Raw records:

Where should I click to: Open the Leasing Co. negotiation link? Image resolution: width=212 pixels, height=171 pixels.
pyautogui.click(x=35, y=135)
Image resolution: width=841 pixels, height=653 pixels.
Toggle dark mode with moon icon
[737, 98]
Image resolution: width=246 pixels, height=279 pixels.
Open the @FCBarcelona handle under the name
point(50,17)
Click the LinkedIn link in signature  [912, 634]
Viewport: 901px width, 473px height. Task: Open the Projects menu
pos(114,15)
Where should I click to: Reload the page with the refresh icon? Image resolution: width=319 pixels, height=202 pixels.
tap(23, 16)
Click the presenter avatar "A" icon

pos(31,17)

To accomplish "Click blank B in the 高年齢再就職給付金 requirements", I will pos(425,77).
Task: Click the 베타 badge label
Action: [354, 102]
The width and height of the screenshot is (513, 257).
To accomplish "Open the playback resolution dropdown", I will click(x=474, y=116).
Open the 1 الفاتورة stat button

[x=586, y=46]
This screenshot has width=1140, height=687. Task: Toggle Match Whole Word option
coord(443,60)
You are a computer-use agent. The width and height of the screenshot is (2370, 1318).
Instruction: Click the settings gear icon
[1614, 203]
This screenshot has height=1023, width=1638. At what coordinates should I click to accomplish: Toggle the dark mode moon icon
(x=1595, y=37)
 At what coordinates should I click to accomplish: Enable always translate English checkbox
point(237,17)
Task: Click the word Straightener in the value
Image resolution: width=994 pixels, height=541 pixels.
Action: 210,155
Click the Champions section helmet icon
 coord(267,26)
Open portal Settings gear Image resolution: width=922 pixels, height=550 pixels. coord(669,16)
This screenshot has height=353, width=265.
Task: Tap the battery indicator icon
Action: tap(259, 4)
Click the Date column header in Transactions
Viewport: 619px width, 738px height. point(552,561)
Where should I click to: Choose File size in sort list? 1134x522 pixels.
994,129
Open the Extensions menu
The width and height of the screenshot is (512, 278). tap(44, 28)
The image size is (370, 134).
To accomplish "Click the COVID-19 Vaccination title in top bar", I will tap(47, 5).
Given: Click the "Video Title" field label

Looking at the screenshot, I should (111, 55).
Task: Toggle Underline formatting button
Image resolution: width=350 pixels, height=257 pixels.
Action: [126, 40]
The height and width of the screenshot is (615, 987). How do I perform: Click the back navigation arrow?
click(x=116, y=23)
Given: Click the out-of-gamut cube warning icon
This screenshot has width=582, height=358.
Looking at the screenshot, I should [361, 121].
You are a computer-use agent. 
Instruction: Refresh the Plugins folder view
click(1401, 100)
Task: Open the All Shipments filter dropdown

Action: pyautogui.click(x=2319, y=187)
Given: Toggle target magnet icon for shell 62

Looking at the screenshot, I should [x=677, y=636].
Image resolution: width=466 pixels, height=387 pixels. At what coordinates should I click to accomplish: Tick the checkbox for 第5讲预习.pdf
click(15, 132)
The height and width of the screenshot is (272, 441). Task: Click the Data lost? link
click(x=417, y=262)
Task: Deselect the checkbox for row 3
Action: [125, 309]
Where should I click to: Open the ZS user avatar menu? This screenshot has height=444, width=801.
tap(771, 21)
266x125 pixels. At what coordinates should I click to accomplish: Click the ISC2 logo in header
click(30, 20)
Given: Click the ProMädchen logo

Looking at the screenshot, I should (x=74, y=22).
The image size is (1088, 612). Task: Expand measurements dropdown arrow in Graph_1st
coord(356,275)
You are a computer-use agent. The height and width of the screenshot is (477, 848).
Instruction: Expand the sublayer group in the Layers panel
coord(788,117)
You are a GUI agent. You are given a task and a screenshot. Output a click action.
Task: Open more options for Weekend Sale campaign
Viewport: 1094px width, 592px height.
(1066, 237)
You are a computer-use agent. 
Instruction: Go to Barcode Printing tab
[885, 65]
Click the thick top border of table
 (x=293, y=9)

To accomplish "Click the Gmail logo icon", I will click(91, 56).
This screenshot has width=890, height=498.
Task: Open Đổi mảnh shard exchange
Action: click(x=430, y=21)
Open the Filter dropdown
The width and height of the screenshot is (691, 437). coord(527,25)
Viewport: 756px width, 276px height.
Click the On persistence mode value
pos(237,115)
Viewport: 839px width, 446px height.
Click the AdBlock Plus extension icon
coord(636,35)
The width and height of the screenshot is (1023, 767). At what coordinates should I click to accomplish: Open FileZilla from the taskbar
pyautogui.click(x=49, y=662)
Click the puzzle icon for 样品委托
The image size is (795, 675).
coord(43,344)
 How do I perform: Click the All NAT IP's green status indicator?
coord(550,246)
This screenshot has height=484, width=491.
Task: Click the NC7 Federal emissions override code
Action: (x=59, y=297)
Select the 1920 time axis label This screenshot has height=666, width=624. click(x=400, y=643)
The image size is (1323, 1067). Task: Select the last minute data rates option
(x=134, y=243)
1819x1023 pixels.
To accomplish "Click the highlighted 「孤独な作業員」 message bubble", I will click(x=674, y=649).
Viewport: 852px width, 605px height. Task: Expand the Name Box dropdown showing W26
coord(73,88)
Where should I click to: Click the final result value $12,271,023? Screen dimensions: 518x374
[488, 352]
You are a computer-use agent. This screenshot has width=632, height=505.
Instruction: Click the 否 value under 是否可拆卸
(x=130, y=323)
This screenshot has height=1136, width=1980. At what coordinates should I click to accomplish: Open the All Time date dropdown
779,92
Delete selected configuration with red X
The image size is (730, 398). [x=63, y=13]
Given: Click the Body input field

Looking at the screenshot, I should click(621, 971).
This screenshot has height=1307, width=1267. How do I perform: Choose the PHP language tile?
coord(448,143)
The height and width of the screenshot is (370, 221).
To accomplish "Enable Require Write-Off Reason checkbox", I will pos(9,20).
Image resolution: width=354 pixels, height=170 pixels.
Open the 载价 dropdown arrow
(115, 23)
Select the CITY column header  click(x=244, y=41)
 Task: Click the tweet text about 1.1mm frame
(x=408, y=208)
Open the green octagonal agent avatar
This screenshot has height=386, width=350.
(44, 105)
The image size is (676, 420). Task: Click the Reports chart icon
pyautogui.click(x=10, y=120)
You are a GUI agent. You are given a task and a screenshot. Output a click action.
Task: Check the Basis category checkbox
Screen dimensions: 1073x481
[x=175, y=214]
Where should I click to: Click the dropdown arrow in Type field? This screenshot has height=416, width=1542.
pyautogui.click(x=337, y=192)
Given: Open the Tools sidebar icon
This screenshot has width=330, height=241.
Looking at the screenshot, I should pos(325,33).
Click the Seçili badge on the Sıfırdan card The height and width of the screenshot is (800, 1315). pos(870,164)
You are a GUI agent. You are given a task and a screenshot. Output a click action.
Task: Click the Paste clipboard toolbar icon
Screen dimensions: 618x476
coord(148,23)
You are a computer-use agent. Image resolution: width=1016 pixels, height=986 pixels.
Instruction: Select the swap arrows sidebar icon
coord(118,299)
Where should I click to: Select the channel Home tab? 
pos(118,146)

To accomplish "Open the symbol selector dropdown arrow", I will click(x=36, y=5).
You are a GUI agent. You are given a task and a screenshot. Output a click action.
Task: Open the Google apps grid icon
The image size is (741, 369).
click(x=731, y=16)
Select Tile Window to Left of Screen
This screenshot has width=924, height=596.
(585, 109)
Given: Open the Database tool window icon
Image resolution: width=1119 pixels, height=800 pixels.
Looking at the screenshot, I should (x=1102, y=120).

What this task involves: Please convert every line of the material above into a JSON array of strings, one string per line, leaving out blank lines.

Reply:
[
  "Where should I click to: Open the Leasing Co. negotiation link? Image resolution: width=212 pixels, height=171 pixels.",
  "pyautogui.click(x=35, y=135)",
  "Image resolution: width=841 pixels, height=653 pixels.",
  "Toggle dark mode with moon icon",
  "[737, 98]",
  "Image resolution: width=246 pixels, height=279 pixels.",
  "Open the @FCBarcelona handle under the name",
  "point(50,17)",
  "Click the LinkedIn link in signature  [912, 634]",
  "Viewport: 901px width, 473px height. Task: Open the Projects menu",
  "pos(114,15)",
  "Where should I click to: Reload the page with the refresh icon? Image resolution: width=319 pixels, height=202 pixels.",
  "tap(23, 16)",
  "Click the presenter avatar \"A\" icon",
  "pos(31,17)",
  "To accomplish \"Click blank B in the 高年齢再就職給付金 requirements\", I will pos(425,77).",
  "Task: Click the 베타 badge label",
  "Action: [354, 102]",
  "The width and height of the screenshot is (513, 257).",
  "To accomplish \"Open the playback resolution dropdown\", I will click(x=474, y=116).",
  "Open the 1 الفاتورة stat button",
  "[x=586, y=46]",
  "This screenshot has width=1140, height=687. Task: Toggle Match Whole Word option",
  "coord(443,60)",
  "You are a computer-use agent. The width and height of the screenshot is (2370, 1318).",
  "Instruction: Click the settings gear icon",
  "[1614, 203]",
  "This screenshot has height=1023, width=1638. At what coordinates should I click to accomplish: Toggle the dark mode moon icon",
  "(x=1595, y=37)",
  " At what coordinates should I click to accomplish: Enable always translate English checkbox",
  "point(237,17)",
  "Task: Click the word Straightener in the value",
  "Image resolution: width=994 pixels, height=541 pixels.",
  "Action: 210,155",
  "Click the Champions section helmet icon",
  " coord(267,26)",
  "Open portal Settings gear Image resolution: width=922 pixels, height=550 pixels. coord(669,16)",
  "This screenshot has height=353, width=265.",
  "Task: Tap the battery indicator icon",
  "Action: tap(259, 4)",
  "Click the Date column header in Transactions",
  "Viewport: 619px width, 738px height. point(552,561)",
  "Where should I click to: Choose File size in sort list? 1134x522 pixels.",
  "994,129",
  "Open the Extensions menu",
  "The width and height of the screenshot is (512, 278). tap(44, 28)",
  "The image size is (370, 134).",
  "To accomplish \"Click the COVID-19 Vaccination title in top bar\", I will tap(47, 5).",
  "Given: Click the \"Video Title\" field label",
  "Looking at the screenshot, I should (111, 55).",
  "Task: Toggle Underline formatting button",
  "Image resolution: width=350 pixels, height=257 pixels.",
  "Action: [126, 40]",
  "The height and width of the screenshot is (615, 987). How do I perform: Click the back navigation arrow?",
  "click(x=116, y=23)",
  "Given: Click the out-of-gamut cube warning icon",
  "This screenshot has width=582, height=358.",
  "Looking at the screenshot, I should [361, 121].",
  "You are a computer-use agent. ",
  "Instruction: Refresh the Plugins folder view",
  "click(1401, 100)",
  "Task: Open the All Shipments filter dropdown",
  "Action: pyautogui.click(x=2319, y=187)",
  "Given: Toggle target magnet icon for shell 62",
  "Looking at the screenshot, I should [x=677, y=636].",
  "Image resolution: width=466 pixels, height=387 pixels. At what coordinates should I click to accomplish: Tick the checkbox for 第5讲预习.pdf",
  "click(15, 132)",
  "The height and width of the screenshot is (272, 441). Task: Click the Data lost? link",
  "click(x=417, y=262)",
  "Task: Deselect the checkbox for row 3",
  "Action: [125, 309]",
  "Where should I click to: Open the ZS user avatar menu? This screenshot has height=444, width=801.",
  "tap(771, 21)",
  "266x125 pixels. At what coordinates should I click to accomplish: Click the ISC2 logo in header",
  "click(30, 20)",
  "Given: Click the ProMädchen logo",
  "Looking at the screenshot, I should (x=74, y=22).",
  "The image size is (1088, 612). Task: Expand measurements dropdown arrow in Graph_1st",
  "coord(356,275)",
  "You are a computer-use agent. The height and width of the screenshot is (477, 848).",
  "Instruction: Expand the sublayer group in the Layers panel",
  "coord(788,117)",
  "You are a GUI agent. You are given a task and a screenshot. Output a click action.",
  "Task: Open more options for Weekend Sale campaign",
  "Viewport: 1094px width, 592px height.",
  "(1066, 237)",
  "You are a computer-use agent. ",
  "Instruction: Go to Barcode Printing tab",
  "[885, 65]",
  "Click the thick top border of table",
  " (x=293, y=9)",
  "To accomplish \"Click the Gmail logo icon\", I will click(91, 56).",
  "This screenshot has width=890, height=498.",
  "Task: Open Đổi mảnh shard exchange",
  "Action: click(x=430, y=21)",
  "Open the Filter dropdown",
  "The width and height of the screenshot is (691, 437). coord(527,25)",
  "Viewport: 756px width, 276px height.",
  "Click the On persistence mode value",
  "pos(237,115)",
  "Viewport: 839px width, 446px height.",
  "Click the AdBlock Plus extension icon",
  "coord(636,35)",
  "The width and height of the screenshot is (1023, 767). At what coordinates should I click to accomplish: Open FileZilla from the taskbar",
  "pyautogui.click(x=49, y=662)",
  "Click the puzzle icon for 样品委托",
  "The image size is (795, 675).",
  "coord(43,344)",
  " How do I perform: Click the All NAT IP's green status indicator?",
  "coord(550,246)",
  "This screenshot has height=484, width=491.",
  "Task: Click the NC7 Federal emissions override code",
  "Action: (x=59, y=297)",
  "Select the 1920 time axis label This screenshot has height=666, width=624. click(x=400, y=643)",
  "The image size is (1323, 1067). Task: Select the last minute data rates option",
  "(x=134, y=243)",
  "1819x1023 pixels.",
  "To accomplish \"Click the highlighted 「孤独な作業員」 message bubble\", I will click(x=674, y=649).",
  "Viewport: 852px width, 605px height. Task: Expand the Name Box dropdown showing W26",
  "coord(73,88)",
  "Where should I click to: Click the final result value $12,271,023? Screen dimensions: 518x374",
  "[488, 352]",
  "You are a computer-use agent. This screenshot has width=632, height=505.",
  "Instruction: Click the 否 value under 是否可拆卸",
  "(x=130, y=323)",
  "This screenshot has height=1136, width=1980. At what coordinates should I click to accomplish: Open the All Time date dropdown",
  "779,92",
  "Delete selected configuration with red X",
  "The image size is (730, 398). [x=63, y=13]",
  "Given: Click the Body input field",
  "Looking at the screenshot, I should click(621, 971).",
  "This screenshot has height=1307, width=1267. How do I perform: Choose the PHP language tile?",
  "coord(448,143)",
  "The height and width of the screenshot is (370, 221).",
  "To accomplish \"Enable Require Write-Off Reason checkbox\", I will pos(9,20).",
  "Image resolution: width=354 pixels, height=170 pixels.",
  "Open the 载价 dropdown arrow",
  "(115, 23)",
  "Select the CITY column header  click(x=244, y=41)",
  " Task: Click the tweet text about 1.1mm frame",
  "(x=408, y=208)",
  "Open the green octagonal agent avatar",
  "This screenshot has height=386, width=350.",
  "(44, 105)",
  "The image size is (676, 420). Task: Click the Reports chart icon",
  "pyautogui.click(x=10, y=120)",
  "You are a GUI agent. You are given a task and a screenshot. Output a click action.",
  "Task: Check the Basis category checkbox",
  "Screen dimensions: 1073x481",
  "[x=175, y=214]",
  "Where should I click to: Click the dropdown arrow in Type field? This screenshot has height=416, width=1542.",
  "pyautogui.click(x=337, y=192)",
  "Given: Open the Tools sidebar icon",
  "This screenshot has width=330, height=241.",
  "Looking at the screenshot, I should pos(325,33).",
  "Click the Seçili badge on the Sıfırdan card The height and width of the screenshot is (800, 1315). pos(870,164)",
  "You are a GUI agent. You are given a task and a screenshot. Output a click action.",
  "Task: Click the Paste clipboard toolbar icon",
  "Screen dimensions: 618x476",
  "coord(148,23)",
  "You are a computer-use agent. Image resolution: width=1016 pixels, height=986 pixels.",
  "Instruction: Select the swap arrows sidebar icon",
  "coord(118,299)",
  "Where should I click to: Select the channel Home tab? ",
  "pos(118,146)",
  "To accomplish \"Open the symbol selector dropdown arrow\", I will click(x=36, y=5).",
  "You are a GUI agent. You are given a task and a screenshot. Output a click action.",
  "Task: Open the Google apps grid icon",
  "The image size is (741, 369).",
  "click(x=731, y=16)",
  "Select Tile Window to Left of Screen",
  "This screenshot has width=924, height=596.",
  "(585, 109)",
  "Given: Open the Database tool window icon",
  "Image resolution: width=1119 pixels, height=800 pixels.",
  "Looking at the screenshot, I should (x=1102, y=120)."
]